An infographic titled, "Patient Adherence", defines Patient Adherence and outlines three challenges patients face when trying to adhere to doctors' recommendations.


Hypertension medications, also known as an antihypertensive, are capable of lowering high blood pressure if taken properly and in conjunction with lifestyle changes. Reaching control, however, is difficult due to the various health conditions that could be the cause of hypertension. Doctors trying to prescribe medication often have to go through periods of trial-and-error with their patients, prescribing multiple types of medication (sometimes more than one at a time) to determine which works best for a particular patient.

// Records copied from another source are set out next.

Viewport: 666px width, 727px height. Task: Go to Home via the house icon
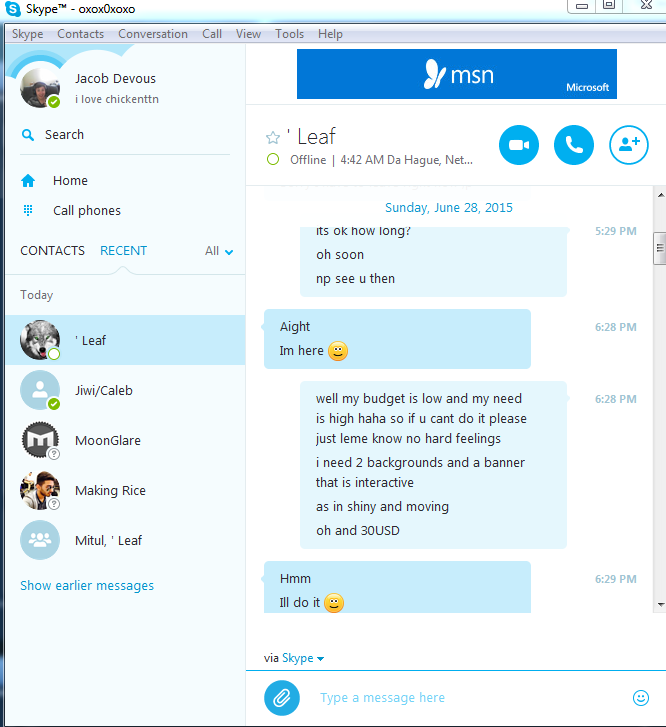tap(28, 181)
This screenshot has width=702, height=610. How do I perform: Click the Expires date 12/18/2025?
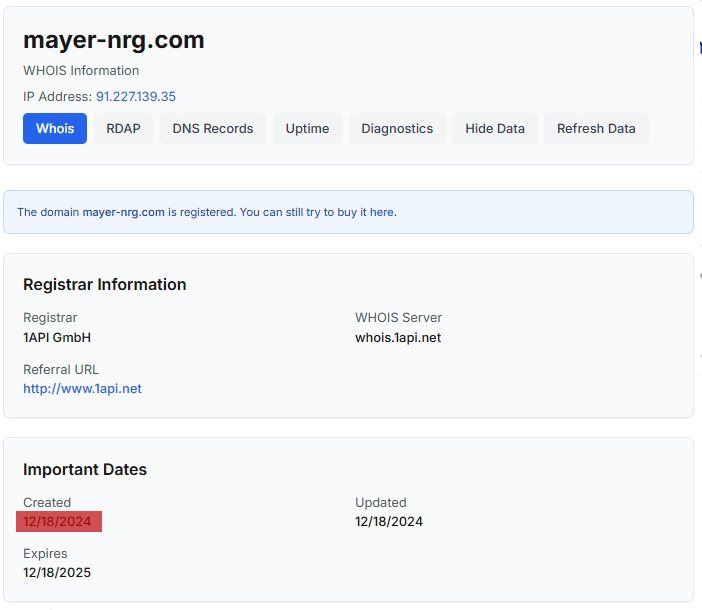pos(58,573)
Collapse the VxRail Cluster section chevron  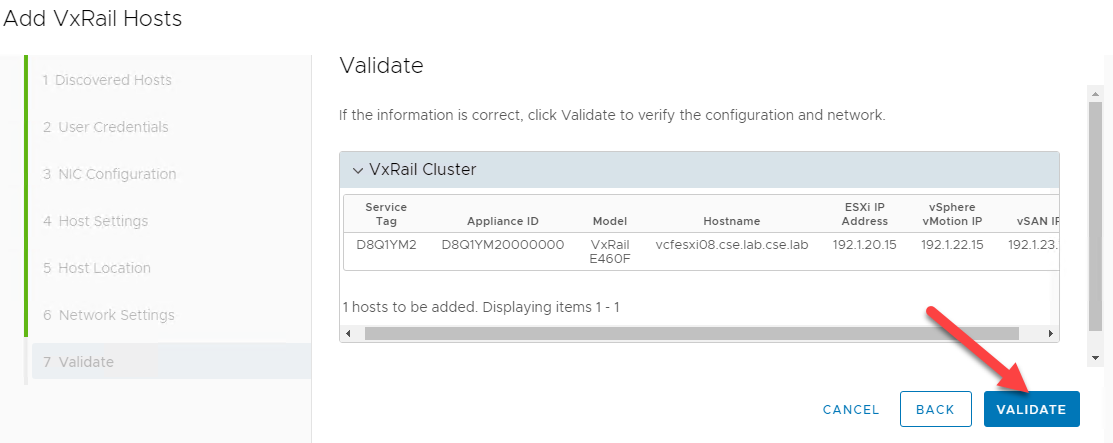358,170
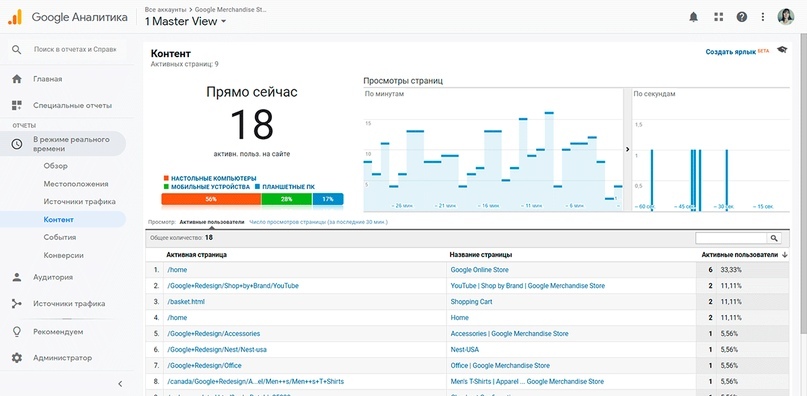Expand the 1 Master View dropdown
Image resolution: width=807 pixels, height=396 pixels.
185,22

During these trial-and-error periods, there is a delicate balance between the benefits of blood pressure control and the drawbacks of the various side effects patients must endure.

“I’ve had periods where I cannot get out of bed, the side effects are so bad. Getting on the right medications can be excruciatingly time-consuming and painful – or at least it has been for me. I’m going on over a year of trying to get on the right meds for my hypertension.”

– A

Managing Hypertension is a Lifelong Commitment

What’s important to note is that in order to manage blood pressure successfully, it requires commitment and concentrated effort from not only the patient but their entire support network. The American Family Physician Journal recommends the following:

  • Establish treatment goals with your doctor
  • Involve your family in your treatment program. Improving your family’s diet and exercise is helpful for everyone and may prevent other family members from developing hypertension.
  • Measure your blood pressure at home and keep a daily record. This will help your doctor keep track of your progress and inform them of how effective medication and lifestyle changes are.
  • Talk with your doctor if you don’t think you’re making progress in controlling your hypertension.
  • See your doctor every three to six months, even if your blood pressure is under control.

Dealing with hypertension is not an easy task. Keeping track of your goals and communicating with your doctor are a few keys to success to help you manage hypertension.